§ **What the exercise asks**
Pull out the lines from the one containing "You are a computer-use" through the final line of the listing below and repeat them exactly. Leave the pictures behind.

§ **Data for processing**
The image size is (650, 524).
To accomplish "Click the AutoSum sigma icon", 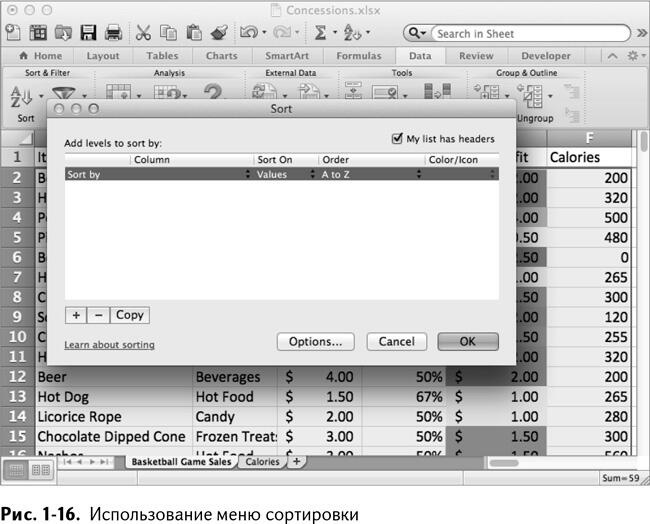I will (x=321, y=33).
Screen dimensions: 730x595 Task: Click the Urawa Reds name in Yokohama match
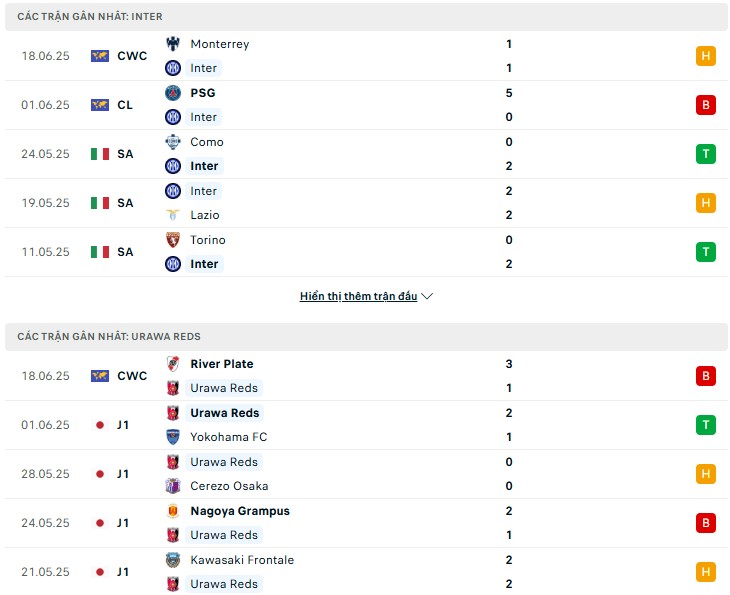coord(224,412)
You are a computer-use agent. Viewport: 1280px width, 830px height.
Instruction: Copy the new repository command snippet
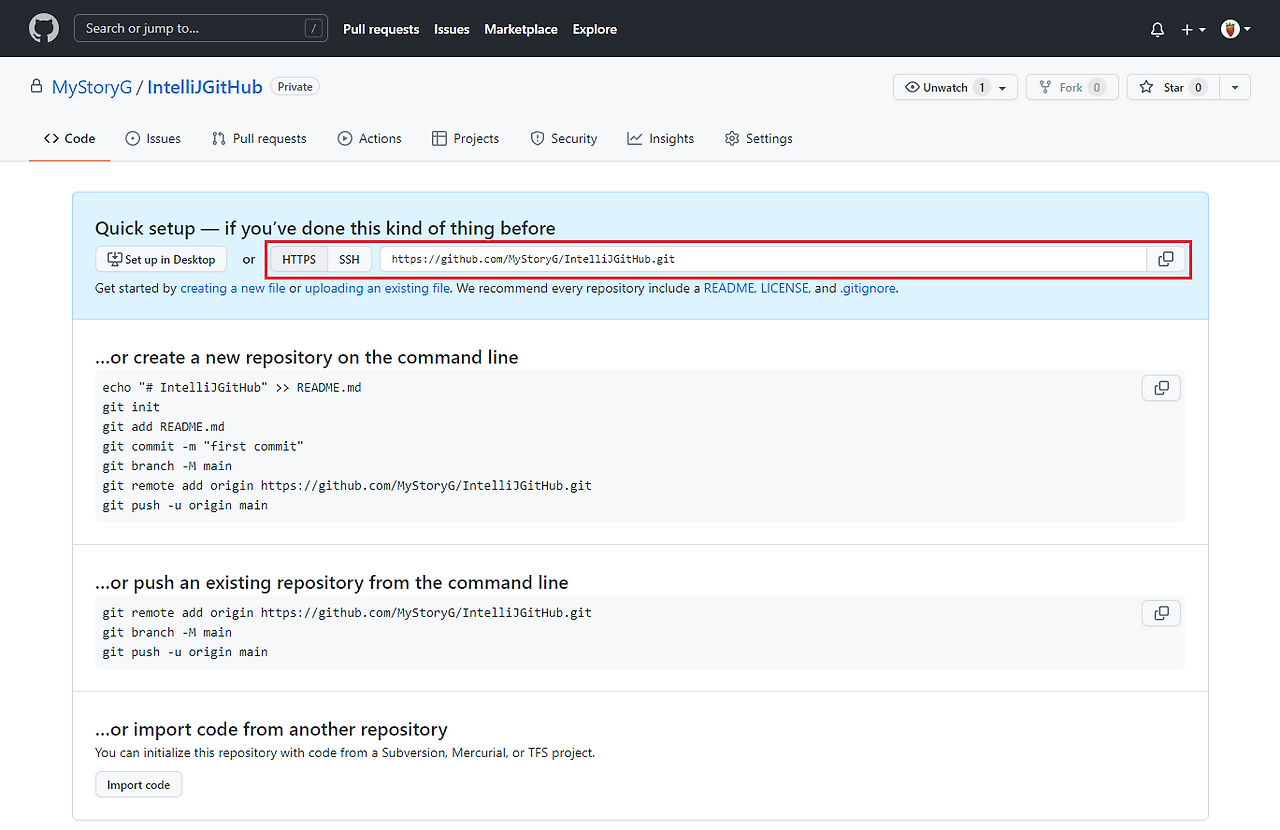(1160, 387)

§ **Your response**
You are a computer-use agent. Viewport: 1280px width, 830px height.
Instruction: Copy the new repository command snippet
(1160, 387)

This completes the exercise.